The Significant Impact of Arbitrary Variable Ordering on Bayesian Network Structure Learning Algorithms

Variable ordering has a significant impact on the accuracy of Bayesian network structure learning algorithms, often eclipsing the effects of sample size, objective function, and hyper-parameter changes.

The study examines the impact of variable ordering on the accuracy of Bayesian network structure learning algorithms using discrete categorical data. It focuses on commonly used approximate score-based algorithms, as well as hybrid and constraint-based algorithms. Key insights: The simple hill-climbing (HC) algorithm makes many arbitrary decisions about edge modifications based on the variable ordering in the dataset. This has a large impact on the accuracy of the learnt Bayesian network structure. For the HC algorithm, variable ordering is found to typically have a larger effect on the accuracy of the learnt Bayesian network structure than sample size, objective score, or hyper-parameter changes. While other algorithms like TABU, MMHC, H2PC, PC-Stable, Inter-IAMB, and GS are less sensitive to variable ordering compared to HC, the effect is still considerable and often stronger than the effect of other factors. The sensitivity to variable ordering raises concerns about the validity of many published results and the rankings of these algorithms in performance evaluations, as variable ordering is rarely tested or reported. The findings are likely relevant to structure learning from continuous data as well, where score-equivalent objective functions would also involve making arbitrary arc orientations. Overall, the study highlights the importance of thoroughly evaluating the sensitivity of Bayesian network structure learning algorithms to variable ordering, in addition to other factors, to ensure the validity and reliability of the learnt structures.

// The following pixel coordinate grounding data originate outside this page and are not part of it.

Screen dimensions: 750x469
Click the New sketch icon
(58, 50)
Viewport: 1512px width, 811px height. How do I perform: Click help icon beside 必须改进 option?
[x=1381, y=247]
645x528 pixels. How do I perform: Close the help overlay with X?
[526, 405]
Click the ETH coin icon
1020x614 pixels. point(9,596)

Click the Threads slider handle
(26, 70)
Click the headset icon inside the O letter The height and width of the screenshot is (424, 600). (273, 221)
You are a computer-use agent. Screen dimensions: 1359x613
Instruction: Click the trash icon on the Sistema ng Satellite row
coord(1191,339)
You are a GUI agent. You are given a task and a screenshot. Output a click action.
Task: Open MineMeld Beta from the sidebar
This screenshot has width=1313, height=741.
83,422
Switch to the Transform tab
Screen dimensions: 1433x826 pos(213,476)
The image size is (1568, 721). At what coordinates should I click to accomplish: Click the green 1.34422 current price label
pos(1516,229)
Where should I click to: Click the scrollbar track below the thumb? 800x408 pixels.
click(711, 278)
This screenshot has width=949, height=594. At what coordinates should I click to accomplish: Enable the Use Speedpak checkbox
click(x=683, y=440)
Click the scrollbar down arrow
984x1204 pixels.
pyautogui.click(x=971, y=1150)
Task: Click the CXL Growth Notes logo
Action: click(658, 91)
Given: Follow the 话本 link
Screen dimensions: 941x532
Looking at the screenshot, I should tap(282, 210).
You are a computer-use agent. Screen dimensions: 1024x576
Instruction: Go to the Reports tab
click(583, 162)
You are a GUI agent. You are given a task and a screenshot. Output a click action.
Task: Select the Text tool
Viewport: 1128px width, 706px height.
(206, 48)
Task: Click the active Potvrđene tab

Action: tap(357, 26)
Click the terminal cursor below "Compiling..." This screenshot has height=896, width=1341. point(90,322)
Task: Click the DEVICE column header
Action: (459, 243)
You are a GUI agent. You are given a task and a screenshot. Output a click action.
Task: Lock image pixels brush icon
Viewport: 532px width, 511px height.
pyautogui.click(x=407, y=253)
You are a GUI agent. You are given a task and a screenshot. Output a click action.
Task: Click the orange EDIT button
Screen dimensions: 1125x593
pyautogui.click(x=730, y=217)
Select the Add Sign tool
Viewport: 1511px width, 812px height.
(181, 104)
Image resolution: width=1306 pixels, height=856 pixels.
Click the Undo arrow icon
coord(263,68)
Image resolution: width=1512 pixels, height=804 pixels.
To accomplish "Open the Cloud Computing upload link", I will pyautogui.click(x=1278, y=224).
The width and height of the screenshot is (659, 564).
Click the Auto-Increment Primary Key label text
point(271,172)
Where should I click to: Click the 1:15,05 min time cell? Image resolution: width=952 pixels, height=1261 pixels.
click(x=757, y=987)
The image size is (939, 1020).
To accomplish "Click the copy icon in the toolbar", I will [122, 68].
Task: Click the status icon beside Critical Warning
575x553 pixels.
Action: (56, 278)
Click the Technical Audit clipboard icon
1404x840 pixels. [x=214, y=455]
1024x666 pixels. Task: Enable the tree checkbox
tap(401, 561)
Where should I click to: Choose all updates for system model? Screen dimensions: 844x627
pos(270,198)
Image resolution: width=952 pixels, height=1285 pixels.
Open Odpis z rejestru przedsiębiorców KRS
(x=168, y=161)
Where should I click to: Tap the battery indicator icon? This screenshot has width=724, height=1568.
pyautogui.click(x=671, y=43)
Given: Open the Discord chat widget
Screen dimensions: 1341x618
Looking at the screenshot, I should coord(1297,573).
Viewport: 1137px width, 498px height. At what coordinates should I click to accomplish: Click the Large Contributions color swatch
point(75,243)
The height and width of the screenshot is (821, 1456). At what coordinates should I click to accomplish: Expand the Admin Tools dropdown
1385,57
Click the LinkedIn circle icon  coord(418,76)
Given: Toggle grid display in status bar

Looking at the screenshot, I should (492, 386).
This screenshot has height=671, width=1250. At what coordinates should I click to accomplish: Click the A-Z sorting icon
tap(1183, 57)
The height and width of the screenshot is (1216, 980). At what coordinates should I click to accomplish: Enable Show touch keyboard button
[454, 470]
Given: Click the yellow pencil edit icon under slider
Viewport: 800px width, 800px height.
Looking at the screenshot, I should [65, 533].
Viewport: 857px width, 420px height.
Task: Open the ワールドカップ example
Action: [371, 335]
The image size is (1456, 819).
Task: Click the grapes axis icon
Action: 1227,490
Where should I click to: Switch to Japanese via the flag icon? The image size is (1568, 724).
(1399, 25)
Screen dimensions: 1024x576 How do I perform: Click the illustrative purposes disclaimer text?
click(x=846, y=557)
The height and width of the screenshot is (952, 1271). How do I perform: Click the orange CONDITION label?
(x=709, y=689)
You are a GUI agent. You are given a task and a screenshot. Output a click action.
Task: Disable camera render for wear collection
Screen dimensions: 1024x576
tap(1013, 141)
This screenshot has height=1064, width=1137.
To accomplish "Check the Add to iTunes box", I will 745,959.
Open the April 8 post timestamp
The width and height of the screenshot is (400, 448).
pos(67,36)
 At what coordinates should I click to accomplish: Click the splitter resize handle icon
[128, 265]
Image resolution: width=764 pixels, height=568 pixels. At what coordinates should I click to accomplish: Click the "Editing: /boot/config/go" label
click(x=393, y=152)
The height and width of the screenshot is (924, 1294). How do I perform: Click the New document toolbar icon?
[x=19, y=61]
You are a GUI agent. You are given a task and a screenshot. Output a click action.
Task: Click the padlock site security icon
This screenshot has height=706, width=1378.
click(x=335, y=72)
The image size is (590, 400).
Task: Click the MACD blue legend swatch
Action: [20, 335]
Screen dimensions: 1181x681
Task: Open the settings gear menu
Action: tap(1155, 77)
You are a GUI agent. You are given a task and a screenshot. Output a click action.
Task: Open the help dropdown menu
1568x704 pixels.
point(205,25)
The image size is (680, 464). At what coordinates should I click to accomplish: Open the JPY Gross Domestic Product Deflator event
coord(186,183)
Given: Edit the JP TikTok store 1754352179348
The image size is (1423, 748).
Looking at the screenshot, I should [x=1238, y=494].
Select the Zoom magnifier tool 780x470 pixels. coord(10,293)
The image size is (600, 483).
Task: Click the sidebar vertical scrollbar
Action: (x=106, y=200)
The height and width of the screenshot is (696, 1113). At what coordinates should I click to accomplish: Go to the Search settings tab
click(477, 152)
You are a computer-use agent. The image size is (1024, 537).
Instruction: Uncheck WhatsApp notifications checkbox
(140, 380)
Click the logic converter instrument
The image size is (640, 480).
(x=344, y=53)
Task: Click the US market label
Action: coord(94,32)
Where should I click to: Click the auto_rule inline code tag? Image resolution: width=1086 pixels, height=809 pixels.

"The first arc added must always be in an arbitrary direction, and hence all lines on the chart start with a proportion of 1.0 arbitrary changes at iteration 1." "For the Pathfinder dataset in Figure 2b, the greatest score improvement at iteration 2 happens to be provided by adding an arc onto the first arc to create a chain. The alternative orientation of that edge, which would create a collider, has a smaller score improvement so this change is not arbitrary. Thus, the proportion of arbitrary changes at iteration 2 for Pathfinder drops to 0.5." "In the most extreme cases, such as Asia, Formed, Property, and Hailfinder, there is a difference of more than 0.5 in F1 at large sample sizes."

"Variable ordering has a significant impact on the accuracy of Bayesian network structure learning algorithms, often eclipsing the effects of sample size, objective function, and hyper-parameter changes." "The sensitivity to variable ordering raises concerns about the validity of many published results and the rankings of these algorithms in performance evaluations, as variable ordering is rarely tested or reported." "The findings are likely relevant to structure learning from continuous data as well, where score-equivalent objective functions would also involve making arbitrary arc orientations."